Just another moan/rant :(

JamieD

Well-known member
I'm just at a loss for what's going to become of me if something doesn't change. I'm even starting to wonder if perhaps this is AvPD, because i rarely get anxiety symptoms while around people. I've just got into the habit of not getting out and mixing with people, classic avoidance behaviour i know. I really want to force myself to do something tomorrow, but i know i won't when the time actually comes, i won't. I'm 20 soon, and the fact that i've never had a girlfriend, or even came close, is really getting me down. Especially when tonight i was with my dad shopping in a (quiet) shop, and i realised i don't even have the confidence to lift my gaze off the floor and actually look at the (cute) checkout girl. What are my chances when i'm obviously going to come across as not interested like that? I can see why so many people turn to alcohol.
But like i was saying, i've always thought to myself that i've never really fit the criteria for social-anxiety. I don't shake, my heart doesn't beat fast, however i DO blush, VERY easily ::(: I don't get panic attacks, and i don't think i've ever had one either, so it's making me wonder if it's something else. I've been reading, perhaps AvPD? I just avoid contact from day to day, but really want to do something about it now ::(:
 

planemo

Well-known member
To the best of my knowledge AvPD is something that is triggered by feelings of shame, ineptitude, inferiority etc around people (basically negative feelings) and thus one avoids being around others so as not to expose or feel judged by them because of these perceived flaws. If you feel this is an accurate description of what you're experiencing then it could be AvPD, but I'm sure SAD and AvPD are related and in some instances overlap. But yeah I'm in the same boat. I've never had a gf basically because I have no self esteem whatsoever. I ponder about how I will be able to find someone without changing, but it's hard to change the way I feel and think.
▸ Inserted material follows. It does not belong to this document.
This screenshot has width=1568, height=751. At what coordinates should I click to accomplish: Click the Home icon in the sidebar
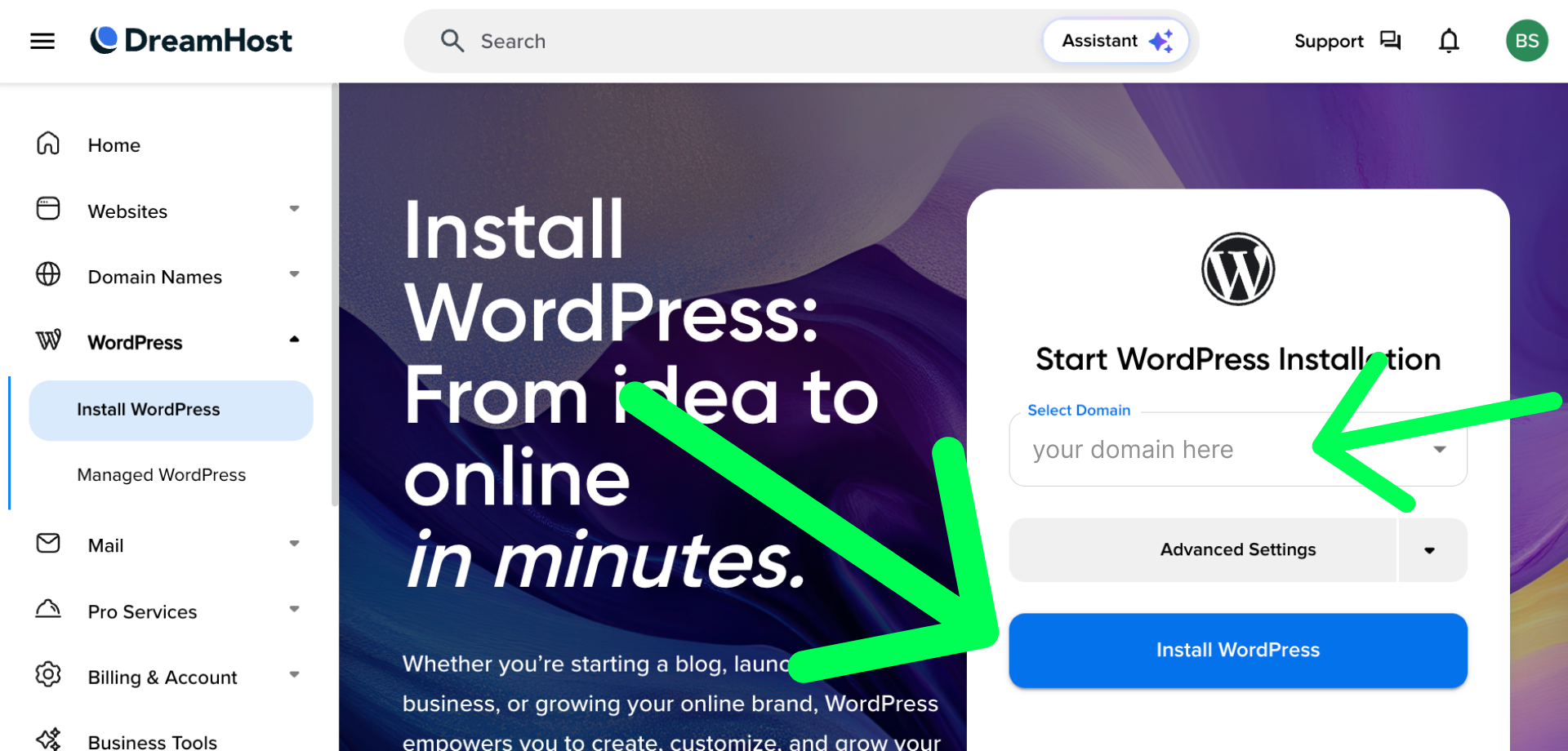(48, 144)
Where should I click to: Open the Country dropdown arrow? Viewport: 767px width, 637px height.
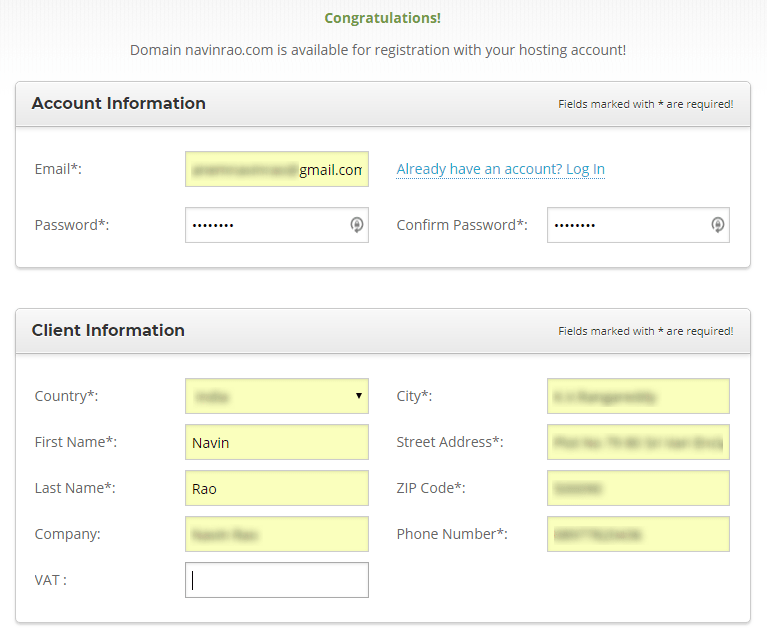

Apart from telling you that you have to change the way you see yourself, I have no other advice. I guess I should listen to my own advice and learn to change the feelings about myself too. Otherwise it's Lonerville for me.
 

JamieD

Well-known member
Thanks for replying. I thought this thread was going to flop, how embarrassing :p
I definantly get feelings of inferiority and ineptitude, but not particularly shame. I think SA and AvPD definitely overlap. I probably shouldn't assume the worst yet. It is hard try and change, but i'm going to try my best to. I really need to overcome this.